■ Objetivo ■
Dê continuidade ao texto sobre o espetáculo de abertura “A Rapariga de Hong Kong”, começando logo a seguir à última frase.

■ Texto apresentado ■
O espetáculo de abertura, “A Rapariga de Hong Kong” (“The Girl from Hong Kong”) procurou aprofundar, com pontos evocativos, a história conturbada da América, tecida de grandes esperanças e feridas que nunca sararam verdadeiramente. No palco, nove músicos e quatro atores narraram momentos das vidas de homens e mulheres em contacto com a vida diária e com a invasão do imprevisto. Começou com o “Sonho Americano (“American Dream”), que é referido até na Constituição Americana: o homem recebeu direitos inalienáveis, entre os quais estão a vida, a liberdade e a procura de felicidade. A nação Americana foi concebida a fim de sustentar este ideal.
Vê-se este sonho evocado pelas mães das famílias pioneiras que se estabeleceram nas planícies do Nebrasca; ou então pelo astronauta no regresso da sua viagem à lua: homens e mulheres que partiram em busca de algo grande e que se depararam com a imensidade da natureza e a misteriosa experiência da solidão que faz a busca do infinito ainda mais viva. Nem mesmo a escravatura matou esta questão: os mesmos sonhos e desejos, a mesma sede de liberdade é encontrada na narração de entrevistas com ex-escravos.

■ Registos listados ■

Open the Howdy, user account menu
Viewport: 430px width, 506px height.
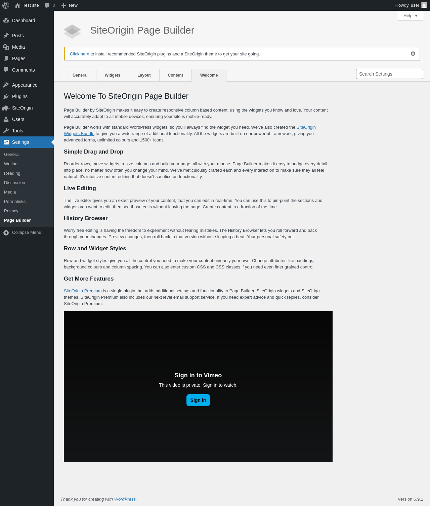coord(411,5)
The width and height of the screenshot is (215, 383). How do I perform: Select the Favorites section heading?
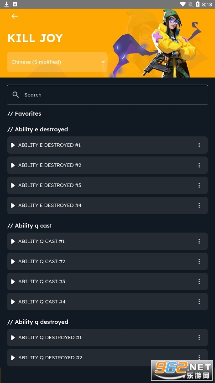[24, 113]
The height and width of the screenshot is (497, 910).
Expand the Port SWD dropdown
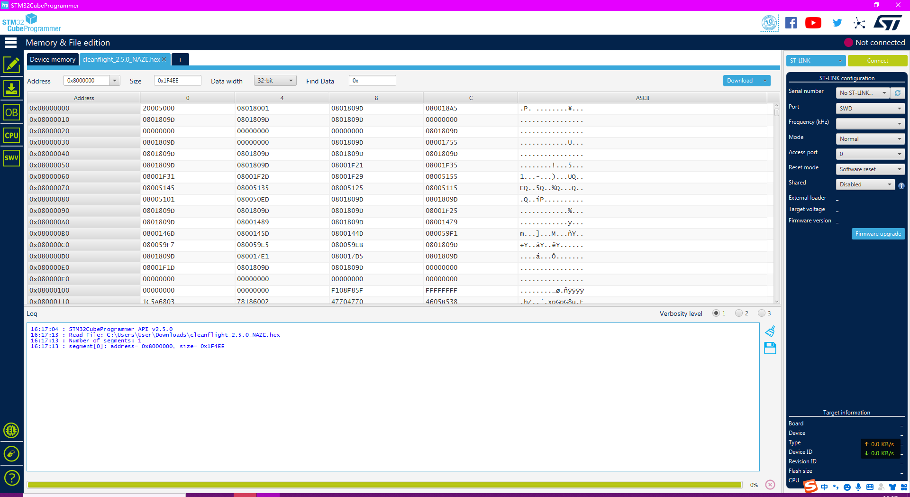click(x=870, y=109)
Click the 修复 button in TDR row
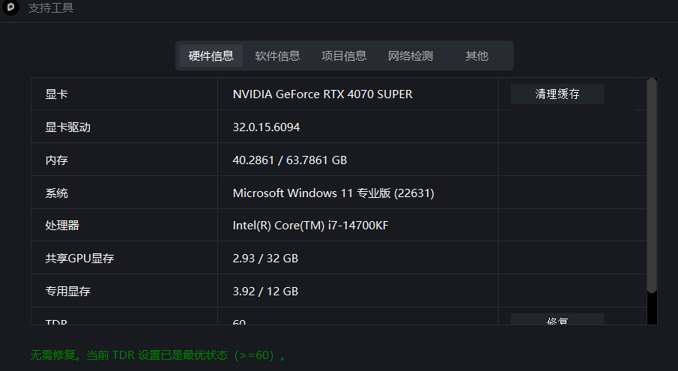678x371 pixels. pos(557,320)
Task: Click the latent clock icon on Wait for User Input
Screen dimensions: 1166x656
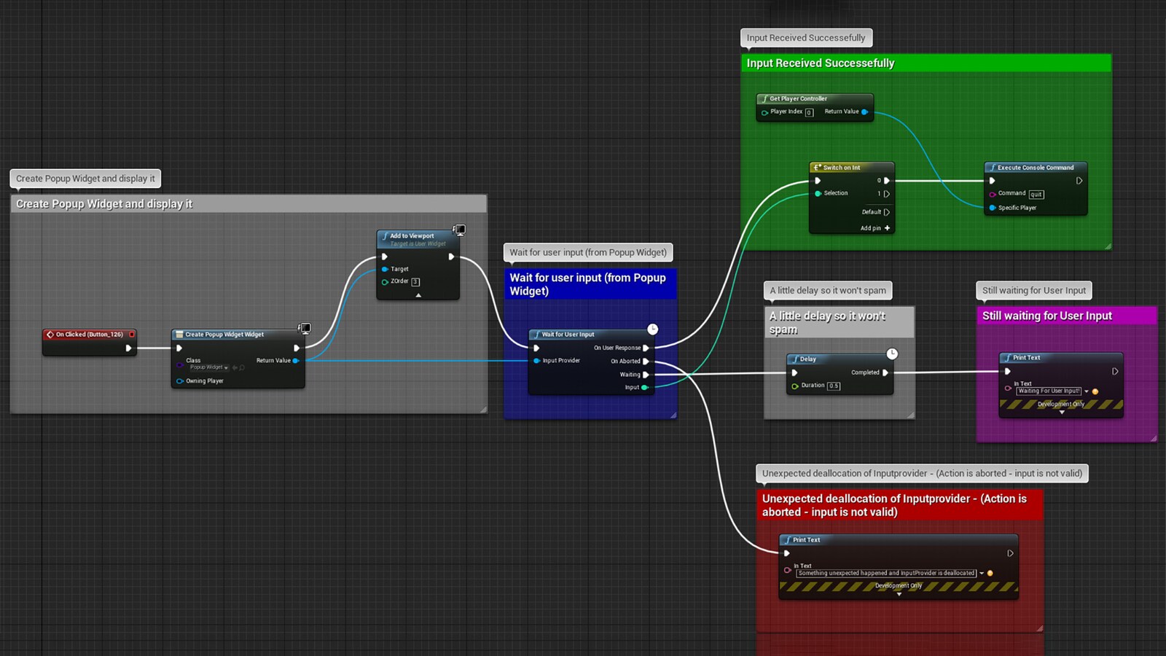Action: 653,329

* * *

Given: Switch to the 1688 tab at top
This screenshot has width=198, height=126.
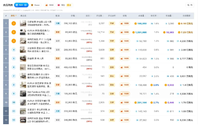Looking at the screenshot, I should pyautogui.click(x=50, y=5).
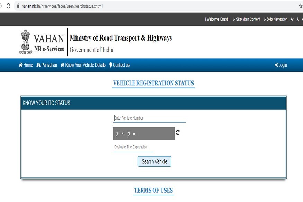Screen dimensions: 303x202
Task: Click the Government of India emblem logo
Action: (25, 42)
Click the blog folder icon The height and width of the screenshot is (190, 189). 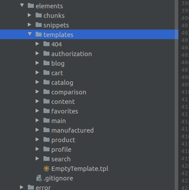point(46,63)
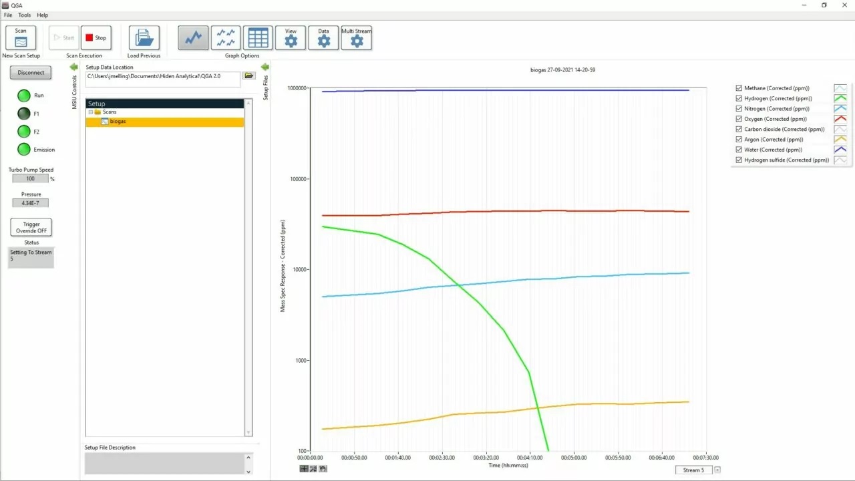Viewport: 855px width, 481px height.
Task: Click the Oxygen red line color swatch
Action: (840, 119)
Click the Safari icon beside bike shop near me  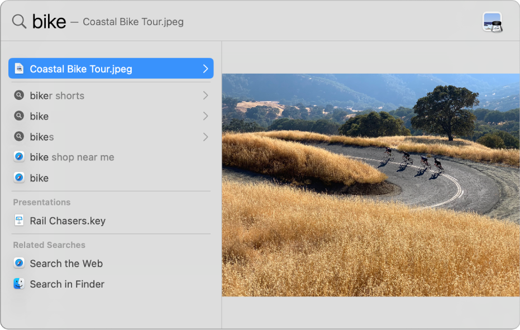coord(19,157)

...

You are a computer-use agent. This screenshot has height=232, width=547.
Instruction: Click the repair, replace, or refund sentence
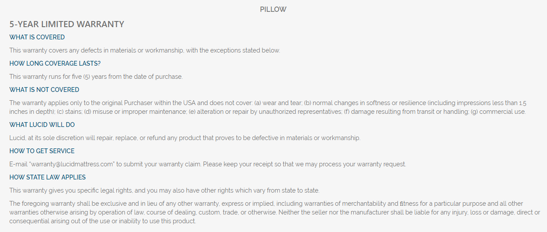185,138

■ Resposta ao exercício ■
Algo aconteceu na sociedade americana que quebrou este optimismo radical. Foi o 11 de setembro, contado no espetáculo através de artigos, reflexões e trechos de livros escritos pouco após os ataques terroristas. Foi um drama que desiludiu tragicamente os americanos, levando-os a pensar que o seu sonho era na verdade uma utopia. É o símbolo de um rude despertar, da destruição de ideais religiosos, no contexto da desigualdade que cresce entre consumismo e pobreza extrema.
A crise quebra a nossa fé até na possibilidade de subida social e económica. Na atuação os fragmentos seguem-se um após outro, expressando emblematicamente a angústia do mundo moderno, da América de hoje. É uma ferida que aperta o coração de todos e empurra tantos a fecharem-se numa bolha onde querem defender-se.
O espetáculo não faz o erro de acabar com um discurso tranquilizador: ao invés, termina mostrando alguém que não desiste.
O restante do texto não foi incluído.